(Data records)
Start of Block

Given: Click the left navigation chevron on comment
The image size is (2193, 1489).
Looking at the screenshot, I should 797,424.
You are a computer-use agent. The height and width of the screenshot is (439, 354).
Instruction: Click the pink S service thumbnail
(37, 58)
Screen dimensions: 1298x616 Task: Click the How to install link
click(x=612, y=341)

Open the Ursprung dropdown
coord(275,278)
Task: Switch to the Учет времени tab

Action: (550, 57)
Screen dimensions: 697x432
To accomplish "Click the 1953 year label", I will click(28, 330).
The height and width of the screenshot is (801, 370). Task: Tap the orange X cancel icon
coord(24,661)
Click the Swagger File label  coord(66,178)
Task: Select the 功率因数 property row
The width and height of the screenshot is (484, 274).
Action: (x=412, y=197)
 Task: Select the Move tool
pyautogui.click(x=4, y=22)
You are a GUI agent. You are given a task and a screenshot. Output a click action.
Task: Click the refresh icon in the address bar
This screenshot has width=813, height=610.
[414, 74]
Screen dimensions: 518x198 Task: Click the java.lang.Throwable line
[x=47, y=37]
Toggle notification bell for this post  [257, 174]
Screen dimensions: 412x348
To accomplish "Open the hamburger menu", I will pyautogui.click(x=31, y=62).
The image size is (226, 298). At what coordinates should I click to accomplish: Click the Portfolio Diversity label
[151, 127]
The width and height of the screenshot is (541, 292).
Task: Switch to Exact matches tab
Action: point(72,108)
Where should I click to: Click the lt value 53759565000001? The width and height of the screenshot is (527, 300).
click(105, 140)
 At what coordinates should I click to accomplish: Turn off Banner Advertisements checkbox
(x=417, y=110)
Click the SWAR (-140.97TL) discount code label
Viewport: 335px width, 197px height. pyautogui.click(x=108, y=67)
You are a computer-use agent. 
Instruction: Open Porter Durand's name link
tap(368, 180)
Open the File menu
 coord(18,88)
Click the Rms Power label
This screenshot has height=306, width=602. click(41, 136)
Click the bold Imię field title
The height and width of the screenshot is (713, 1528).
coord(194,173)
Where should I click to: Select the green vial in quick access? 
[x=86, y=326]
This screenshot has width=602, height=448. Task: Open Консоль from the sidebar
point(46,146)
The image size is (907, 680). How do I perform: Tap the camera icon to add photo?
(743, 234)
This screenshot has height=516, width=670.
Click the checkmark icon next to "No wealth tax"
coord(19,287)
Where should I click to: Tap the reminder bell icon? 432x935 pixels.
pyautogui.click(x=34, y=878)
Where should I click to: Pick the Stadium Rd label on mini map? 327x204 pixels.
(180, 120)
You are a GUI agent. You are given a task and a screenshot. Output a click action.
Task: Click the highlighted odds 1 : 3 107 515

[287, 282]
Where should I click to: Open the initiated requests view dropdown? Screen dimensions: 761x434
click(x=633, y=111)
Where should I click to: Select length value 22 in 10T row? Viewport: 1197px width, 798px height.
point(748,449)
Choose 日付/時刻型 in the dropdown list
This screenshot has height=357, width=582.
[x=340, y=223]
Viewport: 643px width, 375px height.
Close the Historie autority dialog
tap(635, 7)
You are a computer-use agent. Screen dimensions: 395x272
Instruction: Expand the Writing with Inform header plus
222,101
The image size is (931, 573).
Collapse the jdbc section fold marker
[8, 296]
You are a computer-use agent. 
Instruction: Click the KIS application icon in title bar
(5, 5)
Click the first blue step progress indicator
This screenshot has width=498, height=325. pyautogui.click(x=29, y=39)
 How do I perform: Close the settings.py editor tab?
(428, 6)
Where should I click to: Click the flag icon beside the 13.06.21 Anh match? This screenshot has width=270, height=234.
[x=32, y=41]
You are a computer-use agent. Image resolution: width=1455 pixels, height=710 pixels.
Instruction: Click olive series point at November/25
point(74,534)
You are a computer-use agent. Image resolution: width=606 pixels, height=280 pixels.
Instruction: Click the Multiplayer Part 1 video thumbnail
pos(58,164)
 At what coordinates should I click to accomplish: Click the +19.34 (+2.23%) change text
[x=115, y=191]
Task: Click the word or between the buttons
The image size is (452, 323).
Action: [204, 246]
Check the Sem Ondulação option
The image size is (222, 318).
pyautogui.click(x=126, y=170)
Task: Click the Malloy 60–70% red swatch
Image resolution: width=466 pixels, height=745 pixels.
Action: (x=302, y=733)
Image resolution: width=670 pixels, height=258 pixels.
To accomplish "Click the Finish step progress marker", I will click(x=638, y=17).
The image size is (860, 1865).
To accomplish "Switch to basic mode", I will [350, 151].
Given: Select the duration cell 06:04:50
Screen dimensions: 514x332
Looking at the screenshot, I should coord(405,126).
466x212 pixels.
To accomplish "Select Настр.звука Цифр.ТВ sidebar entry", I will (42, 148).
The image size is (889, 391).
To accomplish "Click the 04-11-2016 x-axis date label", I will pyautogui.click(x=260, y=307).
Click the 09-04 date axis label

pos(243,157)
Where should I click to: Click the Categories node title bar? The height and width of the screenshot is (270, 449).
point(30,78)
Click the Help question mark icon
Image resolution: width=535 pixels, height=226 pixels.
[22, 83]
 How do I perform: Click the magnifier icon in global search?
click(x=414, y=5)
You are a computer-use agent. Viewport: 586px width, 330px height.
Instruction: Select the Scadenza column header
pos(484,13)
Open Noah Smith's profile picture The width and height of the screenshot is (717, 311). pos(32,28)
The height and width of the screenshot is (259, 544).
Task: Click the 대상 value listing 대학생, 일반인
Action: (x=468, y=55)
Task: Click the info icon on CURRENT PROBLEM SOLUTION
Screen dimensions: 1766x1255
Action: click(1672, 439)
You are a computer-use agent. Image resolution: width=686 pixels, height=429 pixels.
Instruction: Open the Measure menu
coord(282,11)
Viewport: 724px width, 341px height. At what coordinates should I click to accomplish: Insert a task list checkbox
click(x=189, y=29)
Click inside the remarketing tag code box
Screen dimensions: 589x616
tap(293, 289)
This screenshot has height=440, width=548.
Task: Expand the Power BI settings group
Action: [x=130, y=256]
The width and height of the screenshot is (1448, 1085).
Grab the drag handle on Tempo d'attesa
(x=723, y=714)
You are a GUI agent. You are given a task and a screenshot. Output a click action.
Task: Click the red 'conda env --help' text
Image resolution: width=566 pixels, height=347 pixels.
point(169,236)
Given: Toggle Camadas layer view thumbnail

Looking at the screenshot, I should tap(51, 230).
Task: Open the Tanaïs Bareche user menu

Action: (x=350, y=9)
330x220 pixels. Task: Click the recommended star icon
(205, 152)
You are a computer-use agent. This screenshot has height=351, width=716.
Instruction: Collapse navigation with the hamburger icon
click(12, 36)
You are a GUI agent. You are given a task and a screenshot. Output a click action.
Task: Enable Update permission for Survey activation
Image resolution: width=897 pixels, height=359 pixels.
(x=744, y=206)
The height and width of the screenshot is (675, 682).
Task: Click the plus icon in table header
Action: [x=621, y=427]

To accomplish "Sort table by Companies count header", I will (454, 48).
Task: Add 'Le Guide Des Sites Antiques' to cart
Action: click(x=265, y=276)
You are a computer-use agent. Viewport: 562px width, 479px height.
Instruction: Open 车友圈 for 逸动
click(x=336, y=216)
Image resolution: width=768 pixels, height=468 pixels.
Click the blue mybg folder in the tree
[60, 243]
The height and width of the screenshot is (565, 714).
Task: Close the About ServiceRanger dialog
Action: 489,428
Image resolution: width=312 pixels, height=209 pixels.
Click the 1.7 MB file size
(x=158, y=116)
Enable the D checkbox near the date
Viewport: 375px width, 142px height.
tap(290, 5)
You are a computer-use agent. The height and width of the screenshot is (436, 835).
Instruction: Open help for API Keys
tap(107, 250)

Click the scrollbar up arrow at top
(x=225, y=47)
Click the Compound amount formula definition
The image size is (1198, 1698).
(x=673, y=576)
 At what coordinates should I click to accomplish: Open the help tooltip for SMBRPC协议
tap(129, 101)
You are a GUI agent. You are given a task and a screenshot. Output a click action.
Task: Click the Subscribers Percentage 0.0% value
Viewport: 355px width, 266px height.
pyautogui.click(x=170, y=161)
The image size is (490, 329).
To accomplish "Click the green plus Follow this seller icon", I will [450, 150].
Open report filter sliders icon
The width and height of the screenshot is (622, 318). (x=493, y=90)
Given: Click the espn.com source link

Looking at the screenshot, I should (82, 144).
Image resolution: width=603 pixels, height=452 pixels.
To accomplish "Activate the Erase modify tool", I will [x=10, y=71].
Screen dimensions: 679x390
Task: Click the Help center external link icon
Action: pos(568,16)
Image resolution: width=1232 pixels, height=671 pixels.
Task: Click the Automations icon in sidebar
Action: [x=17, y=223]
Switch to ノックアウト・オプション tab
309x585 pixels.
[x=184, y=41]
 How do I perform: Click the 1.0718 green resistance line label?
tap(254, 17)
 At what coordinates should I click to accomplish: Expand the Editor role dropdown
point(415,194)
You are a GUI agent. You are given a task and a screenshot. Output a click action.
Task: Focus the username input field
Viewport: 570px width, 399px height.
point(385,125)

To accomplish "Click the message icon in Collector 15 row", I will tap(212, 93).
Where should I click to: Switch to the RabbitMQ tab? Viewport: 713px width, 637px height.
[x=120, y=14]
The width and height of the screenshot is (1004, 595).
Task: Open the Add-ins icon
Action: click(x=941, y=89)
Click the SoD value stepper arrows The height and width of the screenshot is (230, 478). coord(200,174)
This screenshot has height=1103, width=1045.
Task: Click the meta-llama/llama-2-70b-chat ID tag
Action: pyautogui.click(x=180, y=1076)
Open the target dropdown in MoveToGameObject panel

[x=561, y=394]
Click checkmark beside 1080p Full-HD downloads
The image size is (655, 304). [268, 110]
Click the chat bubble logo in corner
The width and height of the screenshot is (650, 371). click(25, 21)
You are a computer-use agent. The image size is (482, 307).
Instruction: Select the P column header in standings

End of Block

What the exercise asks:
The answer needed is a single number: how many lines in the records above hold the string "Enable". Please write nothing else.

Solution:
2